Collected data:
-*-

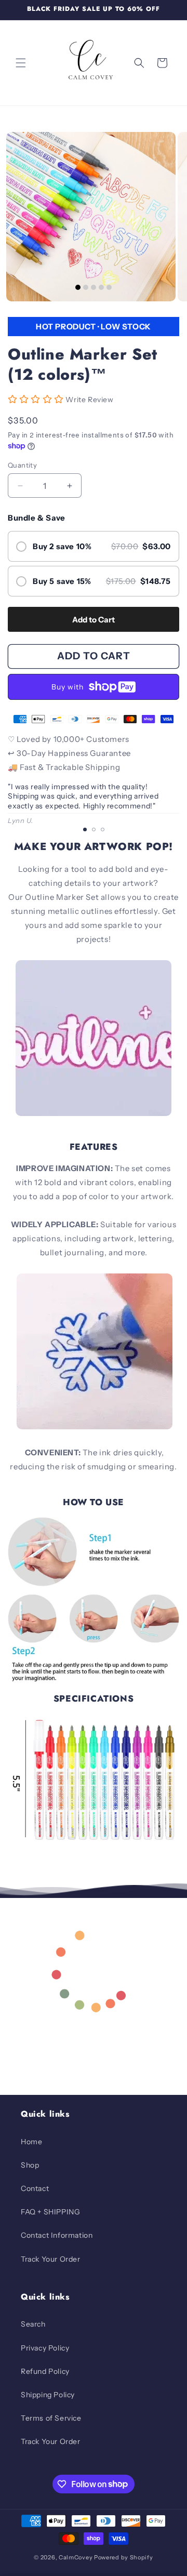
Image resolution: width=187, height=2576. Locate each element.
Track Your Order (51, 2259)
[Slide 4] (101, 287)
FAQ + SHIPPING (50, 2211)
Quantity (22, 465)
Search (33, 2324)
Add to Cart (93, 620)
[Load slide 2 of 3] (93, 829)
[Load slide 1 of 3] (85, 829)
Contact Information (56, 2235)
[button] (20, 62)
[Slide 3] (93, 287)
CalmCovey (75, 2557)
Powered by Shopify (123, 2557)
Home (31, 2141)
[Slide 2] (85, 287)
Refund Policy (45, 2371)
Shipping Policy (48, 2394)
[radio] (93, 546)
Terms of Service (51, 2418)
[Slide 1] (78, 287)
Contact (35, 2188)
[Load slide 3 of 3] (102, 829)
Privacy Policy (45, 2348)
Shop (30, 2165)
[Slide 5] (109, 287)
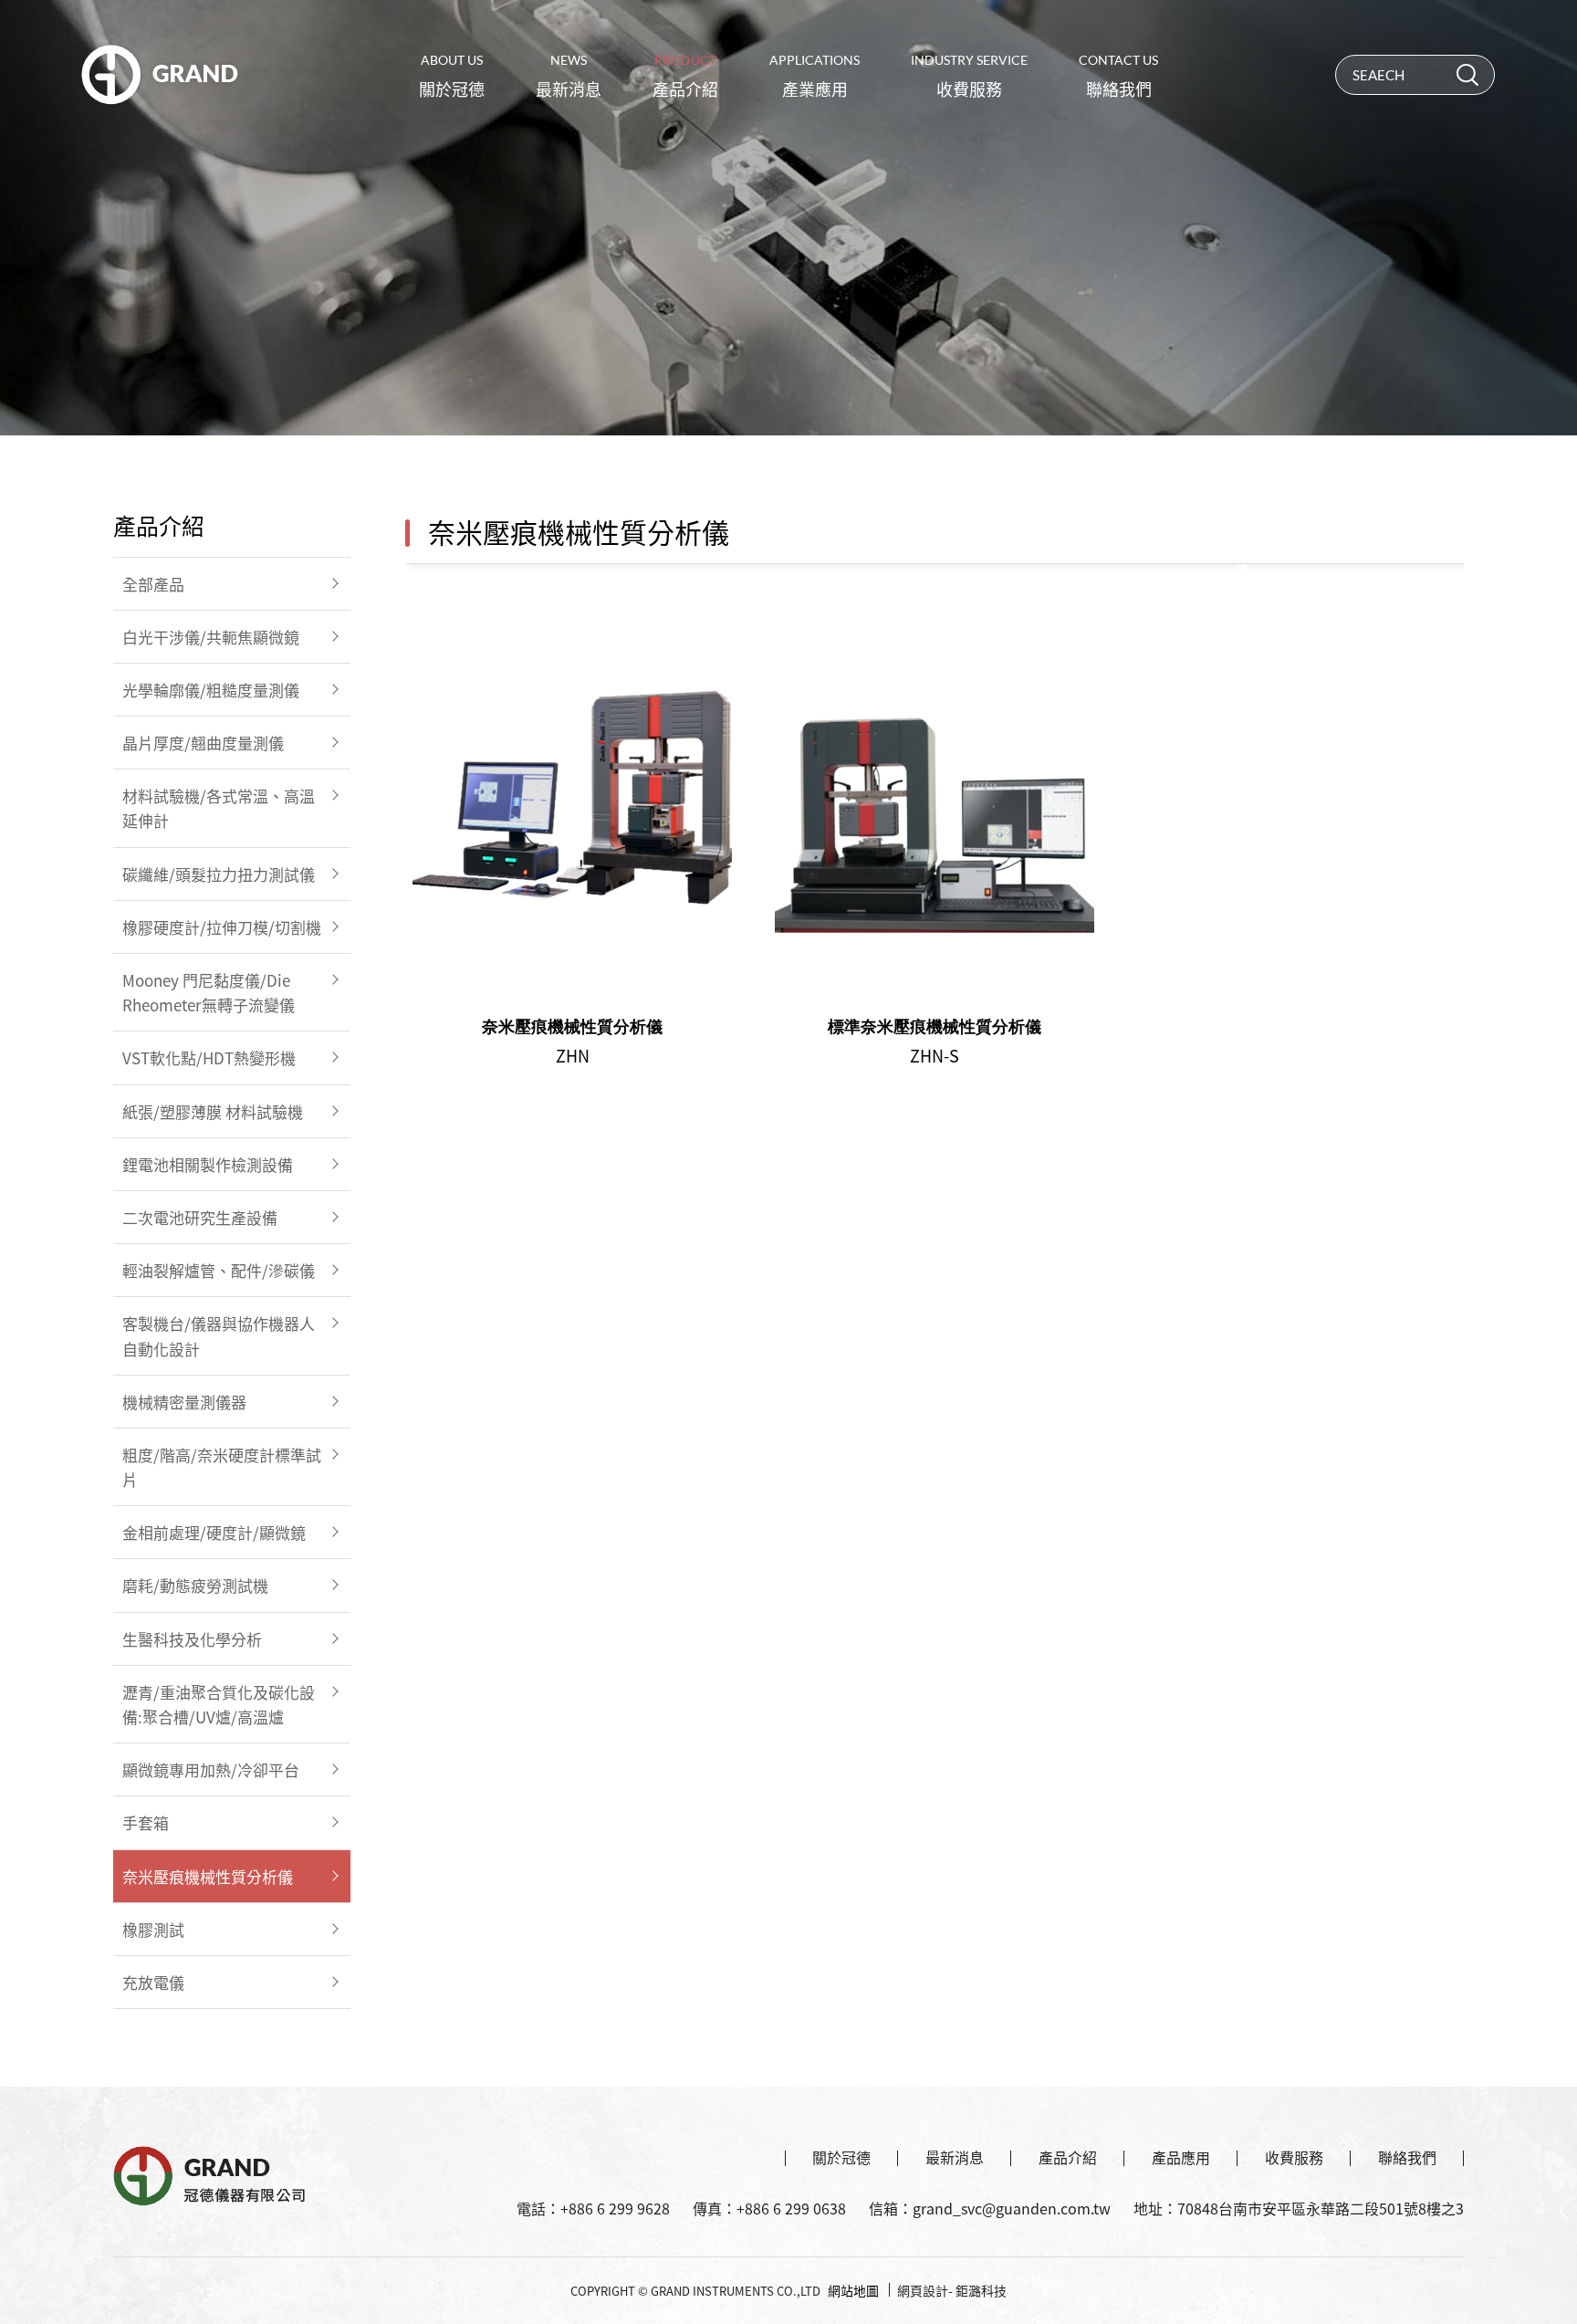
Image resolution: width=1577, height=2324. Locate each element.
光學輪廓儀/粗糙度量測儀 (210, 689)
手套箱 (145, 1822)
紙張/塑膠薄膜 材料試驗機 (212, 1111)
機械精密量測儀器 (184, 1401)
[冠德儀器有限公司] (159, 74)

-*-

▶ WHAT YOU HAVE TO DO
Although the records contain pictures, print only the rest, exactly as written.

▶ ANSWER FOR THE TASK
Image resolution: width=187, height=2576. Locate each element.
Track Your Order (51, 2259)
[Slide 4] (101, 287)
FAQ + SHIPPING (50, 2211)
Quantity (22, 465)
Search (33, 2324)
Add to Cart (93, 620)
[Load slide 2 of 3] (93, 829)
[Load slide 1 of 3] (85, 829)
Contact Information (56, 2235)
[button] (20, 62)
[Slide 3] (93, 287)
CalmCovey (75, 2557)
Powered by Shopify (123, 2557)
Home (31, 2141)
[Slide 2] (85, 287)
Refund Policy (45, 2371)
Shipping Policy (48, 2394)
[radio] (93, 546)
Terms of Service (51, 2418)
[Slide 1] (78, 287)
Contact (35, 2188)
[Load slide 3 of 3] (102, 829)
Privacy Policy (45, 2348)
Shop (30, 2165)
[Slide 5] (109, 287)
Image resolution: width=1577, height=2324. Locate each element.
光學輪廓儀/粗糙度量測儀 (210, 689)
手套箱 (145, 1822)
紙張/塑膠薄膜 材料試驗機 (212, 1111)
機械精密量測儀器 (184, 1401)
[冠德儀器有限公司] (159, 74)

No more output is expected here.